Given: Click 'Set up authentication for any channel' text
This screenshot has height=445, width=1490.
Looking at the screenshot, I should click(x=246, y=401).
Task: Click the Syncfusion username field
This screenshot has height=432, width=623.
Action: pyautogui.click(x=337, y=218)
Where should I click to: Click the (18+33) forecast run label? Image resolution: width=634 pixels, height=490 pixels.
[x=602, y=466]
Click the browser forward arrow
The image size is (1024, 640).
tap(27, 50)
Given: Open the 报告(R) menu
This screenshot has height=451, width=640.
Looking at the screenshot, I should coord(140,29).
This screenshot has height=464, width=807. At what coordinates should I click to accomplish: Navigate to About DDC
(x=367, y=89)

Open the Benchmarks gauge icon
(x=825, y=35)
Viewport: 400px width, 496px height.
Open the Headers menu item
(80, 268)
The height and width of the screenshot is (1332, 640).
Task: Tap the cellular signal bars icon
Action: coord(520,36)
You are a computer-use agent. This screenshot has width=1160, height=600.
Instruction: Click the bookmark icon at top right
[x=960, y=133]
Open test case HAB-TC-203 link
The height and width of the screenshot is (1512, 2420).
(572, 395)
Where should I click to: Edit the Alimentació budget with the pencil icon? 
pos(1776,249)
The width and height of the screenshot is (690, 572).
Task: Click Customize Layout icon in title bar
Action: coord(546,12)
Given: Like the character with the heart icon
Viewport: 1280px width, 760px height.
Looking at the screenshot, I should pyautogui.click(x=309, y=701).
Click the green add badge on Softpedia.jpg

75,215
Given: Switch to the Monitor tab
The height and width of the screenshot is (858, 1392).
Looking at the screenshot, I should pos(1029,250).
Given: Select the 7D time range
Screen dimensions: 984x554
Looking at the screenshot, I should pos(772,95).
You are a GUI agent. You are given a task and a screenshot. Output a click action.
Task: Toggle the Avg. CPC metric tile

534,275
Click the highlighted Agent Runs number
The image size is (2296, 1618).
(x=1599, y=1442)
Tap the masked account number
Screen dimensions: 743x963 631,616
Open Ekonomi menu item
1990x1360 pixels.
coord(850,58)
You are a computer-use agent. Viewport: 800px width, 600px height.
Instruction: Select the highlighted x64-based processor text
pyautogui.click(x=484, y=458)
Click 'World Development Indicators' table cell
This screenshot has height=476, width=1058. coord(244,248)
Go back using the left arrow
_____
Write each line above out exactly.

Given: Click 'Set up authentication for any channel' text
This screenshot has height=445, width=1490.
Looking at the screenshot, I should click(x=246, y=401).
Task: Click the Syncfusion username field
This screenshot has height=432, width=623.
Action: pyautogui.click(x=337, y=218)
Where should I click to: Click the (18+33) forecast run label? Image resolution: width=634 pixels, height=490 pixels.
[x=602, y=466]
Click the browser forward arrow
The image size is (1024, 640).
tap(27, 50)
Given: Open the 报告(R) menu
This screenshot has height=451, width=640.
Looking at the screenshot, I should coord(140,29).
This screenshot has height=464, width=807. At what coordinates should I click to accomplish: Navigate to About DDC
(x=367, y=89)

Open the Benchmarks gauge icon
(x=825, y=35)
Viewport: 400px width, 496px height.
Open the Headers menu item
(80, 268)
The height and width of the screenshot is (1332, 640).
Task: Tap the cellular signal bars icon
Action: coord(520,36)
You are a computer-use agent. This screenshot has width=1160, height=600.
Instruction: Click the bookmark icon at top right
[x=960, y=133]
Open test case HAB-TC-203 link
The height and width of the screenshot is (1512, 2420).
(572, 395)
Where should I click to: Edit the Alimentació budget with the pencil icon? 
pos(1776,249)
The width and height of the screenshot is (690, 572).
Task: Click Customize Layout icon in title bar
Action: coord(546,12)
Given: Like the character with the heart icon
Viewport: 1280px width, 760px height.
Looking at the screenshot, I should pyautogui.click(x=309, y=701).
Click the green add badge on Softpedia.jpg

75,215
Given: Switch to the Monitor tab
The height and width of the screenshot is (858, 1392).
Looking at the screenshot, I should pos(1029,250).
Given: Select the 7D time range
Screen dimensions: 984x554
Looking at the screenshot, I should pos(772,95).
You are a GUI agent. You are given a task and a screenshot. Output a click action.
Task: Toggle the Avg. CPC metric tile

534,275
Click the highlighted Agent Runs number
The image size is (2296, 1618).
(x=1599, y=1442)
Tap the masked account number
Screen dimensions: 743x963 631,616
Open Ekonomi menu item
1990x1360 pixels.
coord(850,58)
You are a computer-use agent. Viewport: 800px width, 600px height.
Instruction: Select the highlighted x64-based processor text
pyautogui.click(x=484, y=458)
Click 'World Development Indicators' table cell
This screenshot has height=476, width=1058. coord(244,248)
Go back using the left arrow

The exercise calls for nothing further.